May 28, 2015 – If there was a stage in the Giro d’Italia where tactical mastery would showcase within the peloton, it was stage 18. Three different riders played a hand against their rivals to come out with considerable outcome, those riders were Alberto Contador, Ryder Hesjedal, and Philippe Gilbert.

Gallery courtesy of Yuzuru Sunada

Firstly, Alberto Contador’s masterclass tactics came when he attacked over the entire train of Astana. This move forced Astana to react, however left them with riders such as Fabio Aru (now unhitched as the leader of Astana) to take up the chase. With Aru showing in the prior Dolomite stages that he can’t follow Contador, who other than Mikel Landa, the inherited leader of Astana, could possibly grasp the uphill speed of the Tinkoff-Saxo rider? No one except for himself. So, Contador strikes in his typical fashion, but Mikel Landa not immediately following is now in the backseat because his team no longer contains the leverage it needs to pull back any sort of gap. All in all, the hesitation of Landa lead to the initiation of a growing separation on the road that only he could possibly have the power to equally pace. Contador scores 1-0 to Landa, adding another minute to his overall lead. This tactic was also used by Contador during stage 7 of the 2014 Criterium du Dauphine. As the final kilometers of the stage approached, Chris Froome’s Sky train of teammates rolled off one-by-one. As Froome’s final lieutenant Richie Porte hit the front, Contador attacked. While Contador soared away, Froome sat behind Porte, continuing at a hard (but not hard enough) tempo. The gap grew, and Froome’s only option was to try to close the gap, though he could only hold the gap Contador initially created by Froome’s hesitation to follow.

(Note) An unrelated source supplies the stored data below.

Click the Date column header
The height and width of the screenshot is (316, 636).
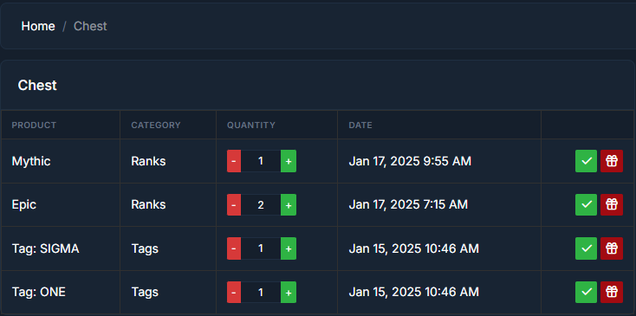tap(360, 126)
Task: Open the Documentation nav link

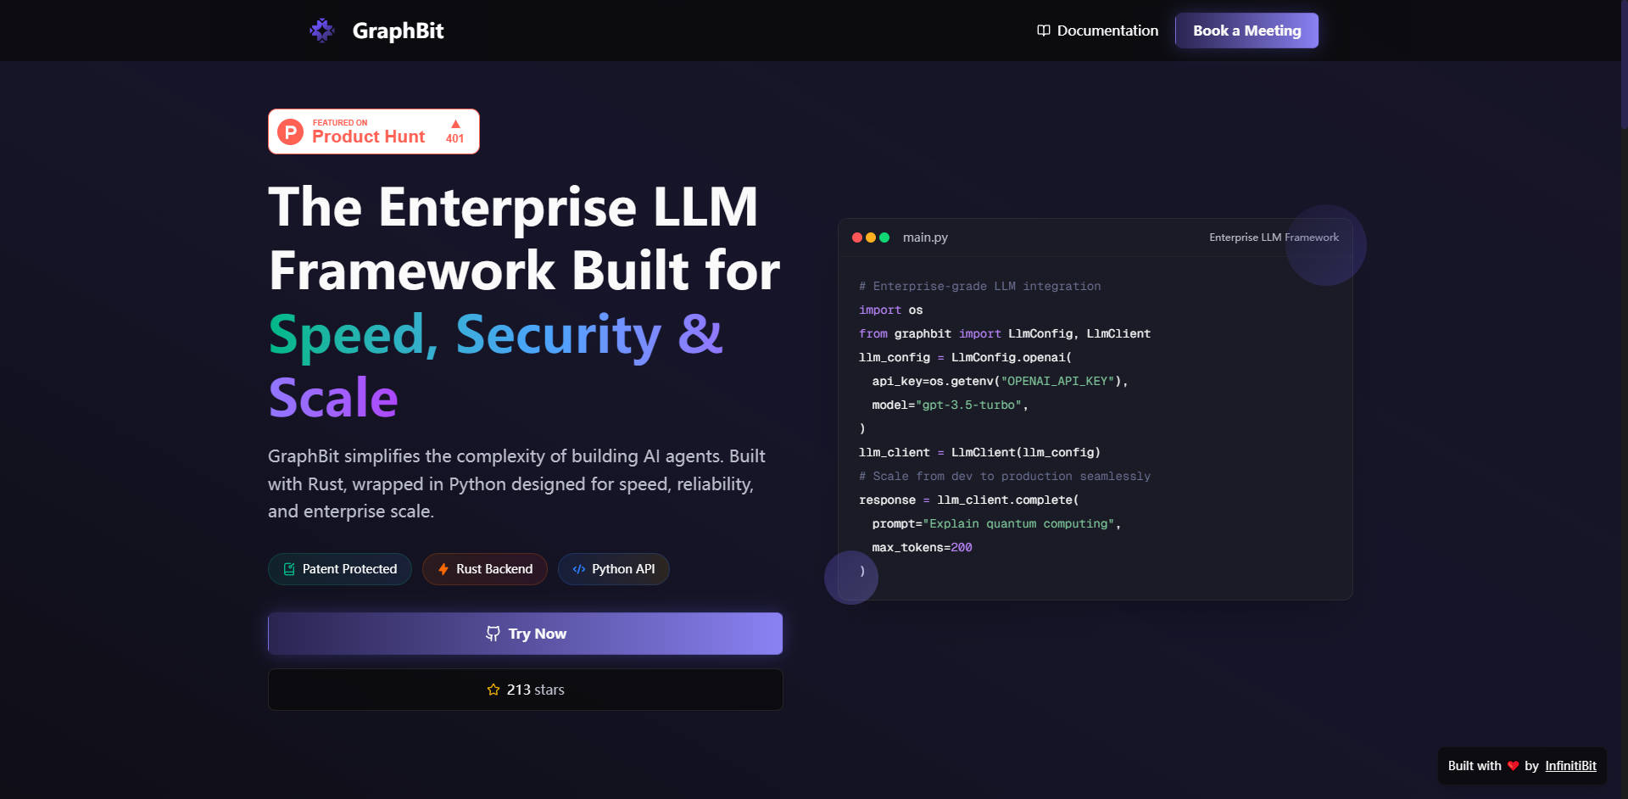Action: (1107, 31)
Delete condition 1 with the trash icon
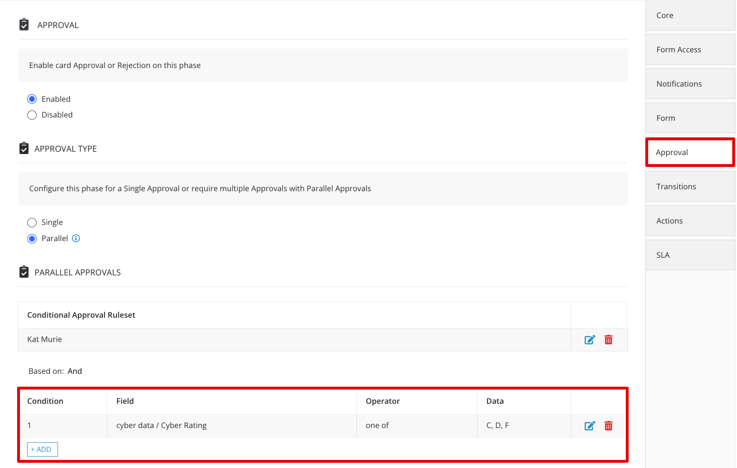Viewport: 737px width, 468px height. [609, 425]
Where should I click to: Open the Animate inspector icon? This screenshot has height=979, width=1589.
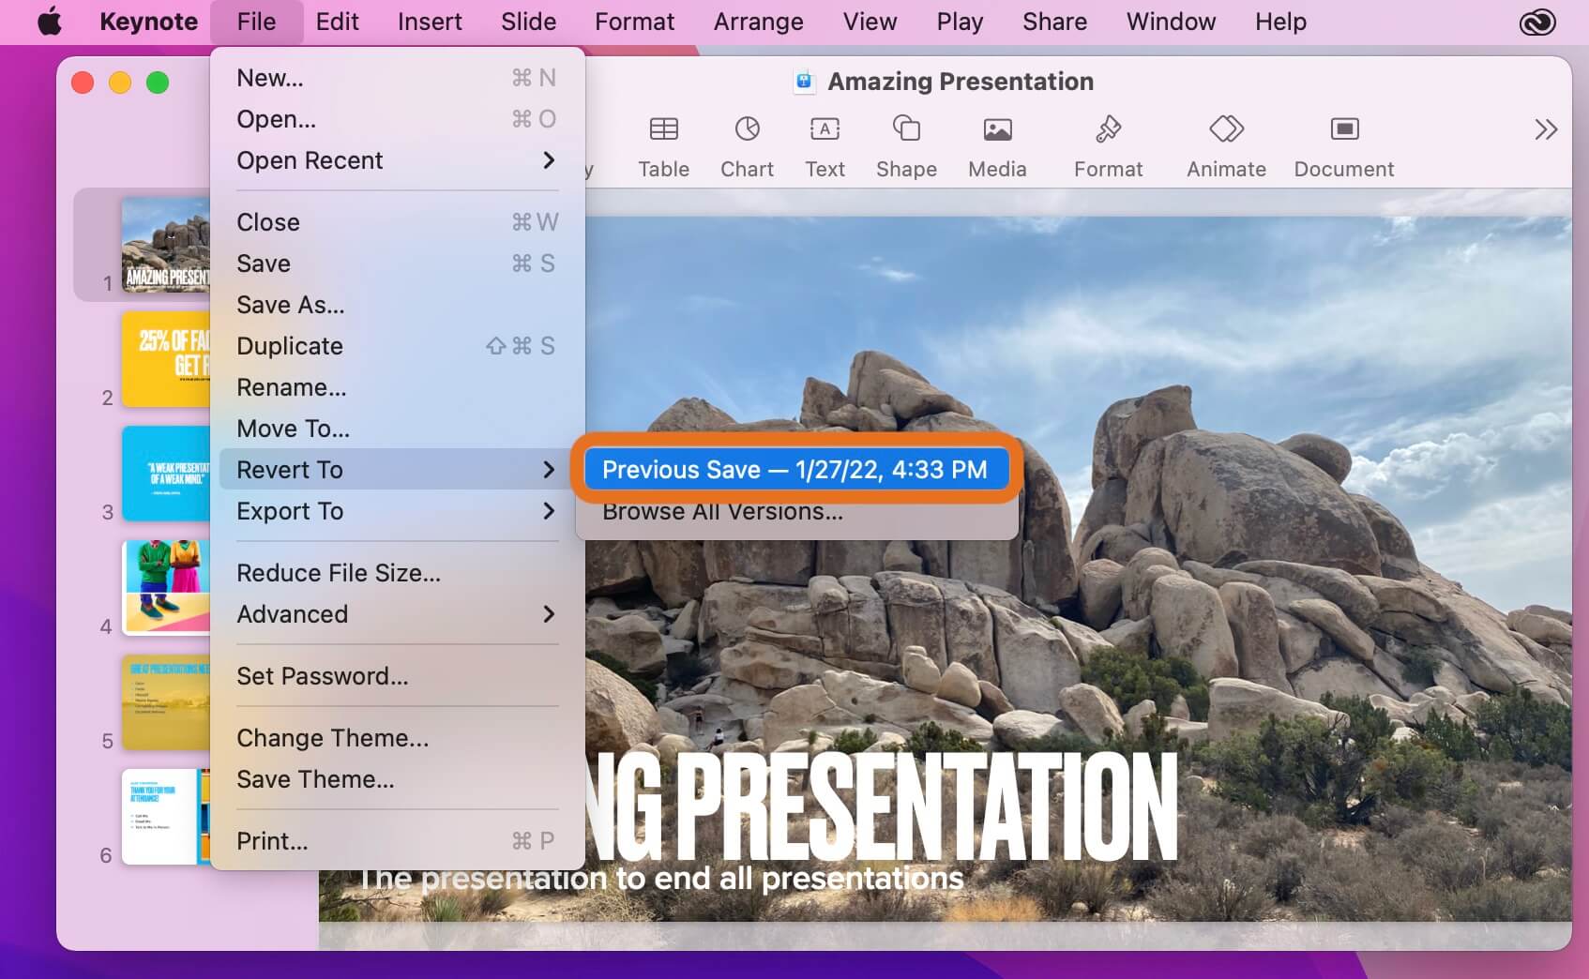pyautogui.click(x=1226, y=128)
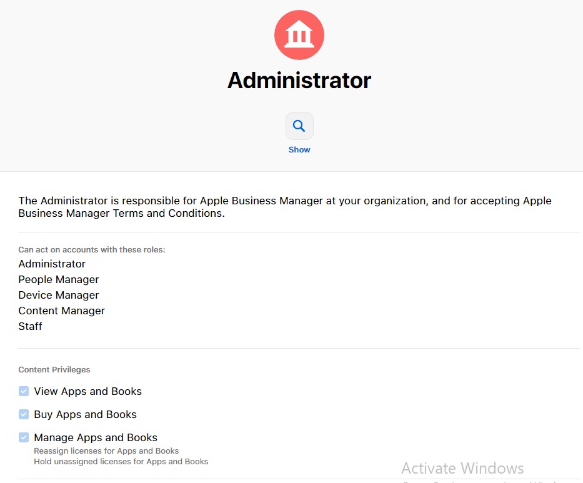The image size is (583, 483).
Task: Select the People Manager role entry
Action: click(58, 279)
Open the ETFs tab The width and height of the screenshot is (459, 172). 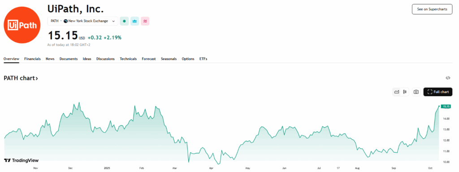tap(203, 59)
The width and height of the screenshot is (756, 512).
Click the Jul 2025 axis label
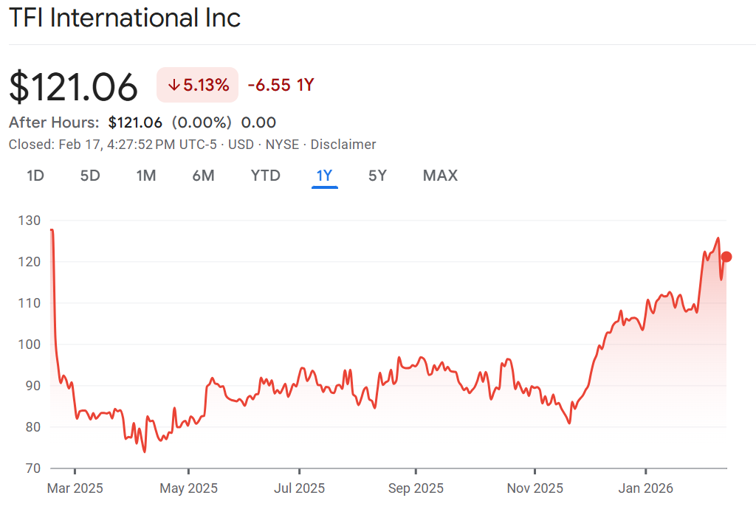click(300, 488)
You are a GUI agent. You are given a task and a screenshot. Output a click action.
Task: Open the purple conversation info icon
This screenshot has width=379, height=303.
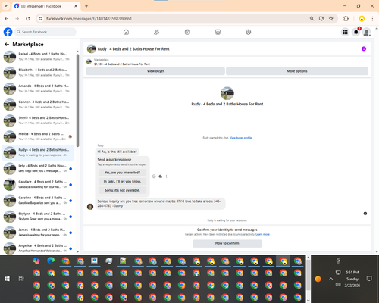pyautogui.click(x=364, y=48)
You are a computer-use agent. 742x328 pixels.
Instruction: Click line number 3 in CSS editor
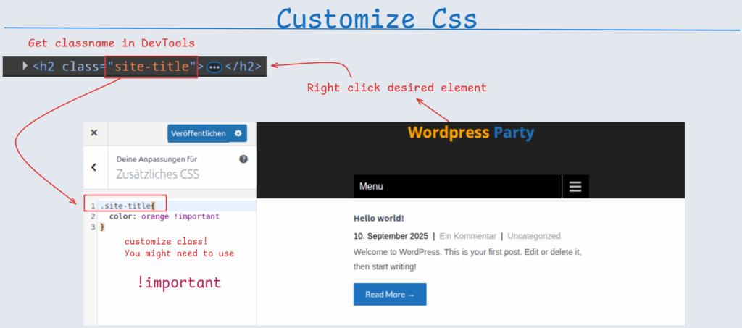[x=93, y=227]
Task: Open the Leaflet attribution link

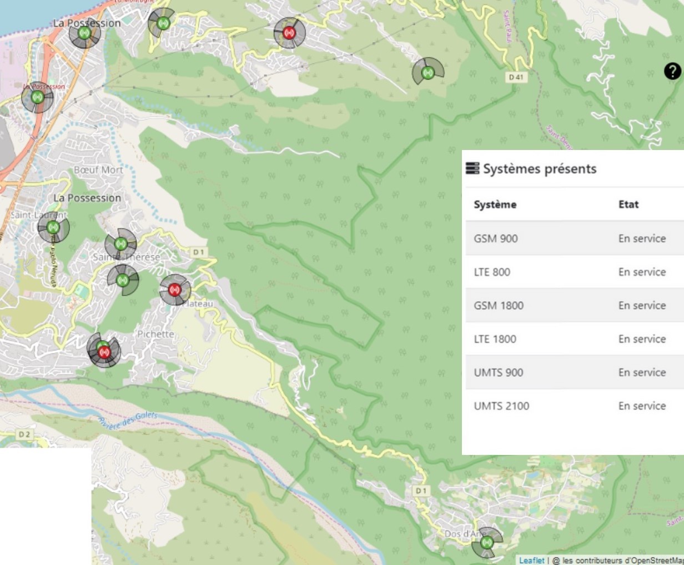Action: 531,560
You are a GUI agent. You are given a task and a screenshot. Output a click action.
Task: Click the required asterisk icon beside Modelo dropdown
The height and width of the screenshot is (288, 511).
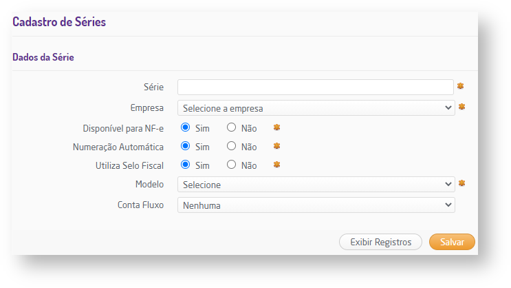coord(462,183)
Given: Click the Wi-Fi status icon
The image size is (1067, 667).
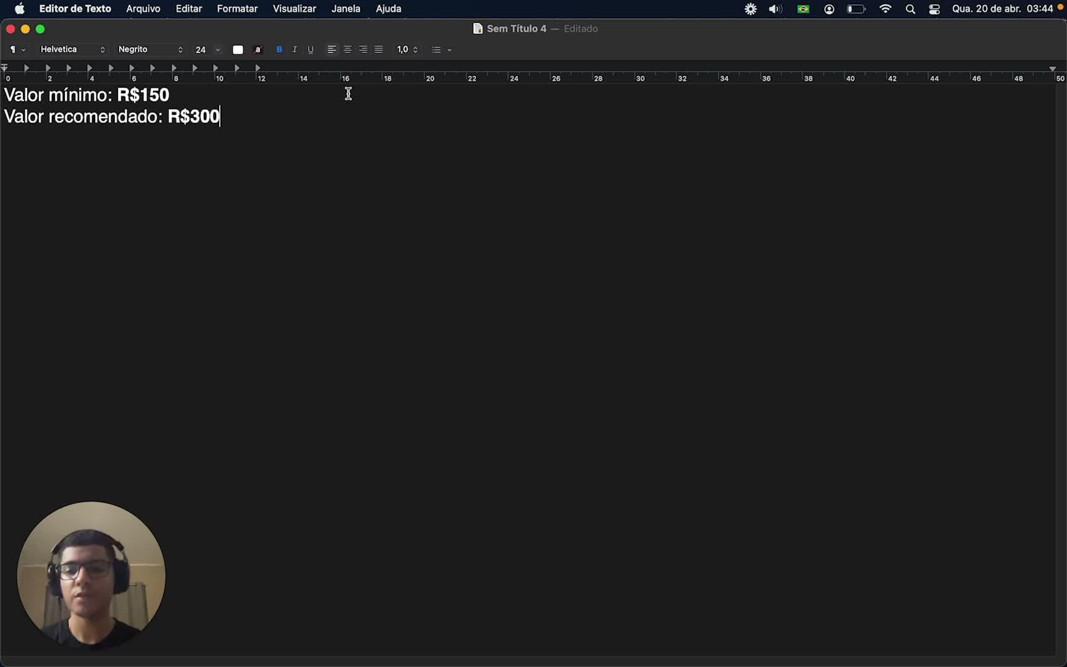Looking at the screenshot, I should [x=885, y=9].
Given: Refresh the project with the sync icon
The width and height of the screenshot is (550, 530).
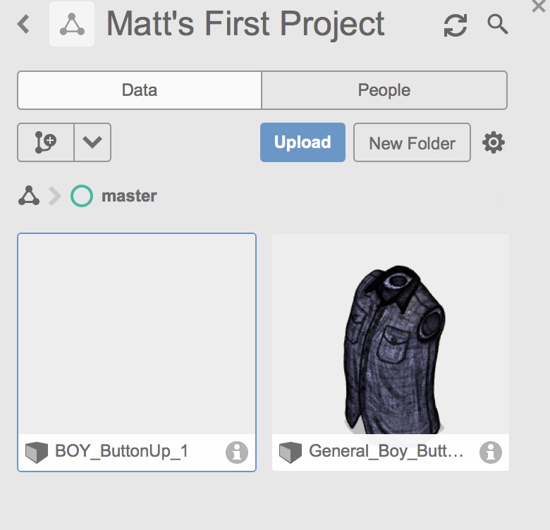Looking at the screenshot, I should tap(455, 26).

As Alberto Contador heads into the Tour de France, his most effective tactical maneuver, riding over his rivals’ lesser lieutenants as they ride the climb, which could boil down to a power/weight ratio, is certainly going to be the key to completing his Giro-Tour double attempt. Contador will force the favorites to duel head to head, and throughout history, this style has tended to work out in his favor.

Aside from Contador, Ryder Hesjedal made a big move in stage 18. Contador sailed away up the climb, yet with only Astana to chase the move. Waiting in the wheels in a group up the road, Hesjedal attacked and joined the moving Contador who had just crested the climb, only to also join teammate Davide Villella on the way down. With Contador looking to extend his lead, Hesjedal looking to leapfrog his overall, and a teammate dedicated to creating the biggest gap, the two GC riders were certain to benefit. Hesjedal now sits in ninth overall, moving up one place in the overall following a perfect display of tactical prowess.

Last but not least, Philippe Gilbert pulled a classic Belgian attack to ride away from the leading group on the road and onto the top step of the podium. As the group approached the final descent into the finish on stage 18, Gilbert made an extremely aggressive attack to create a fast gap over his rivals, prompting them to turn their heads at who would increase the pace to create a chase. As each of his rivals looked about eachother and then began to attack eachother as a response, Gilbert’s gap would open through the full-throttle descent. When the final 10 kilometers of the stage approached, Gilbert’s gap was imminent and now his rivals would ride for second place on the road.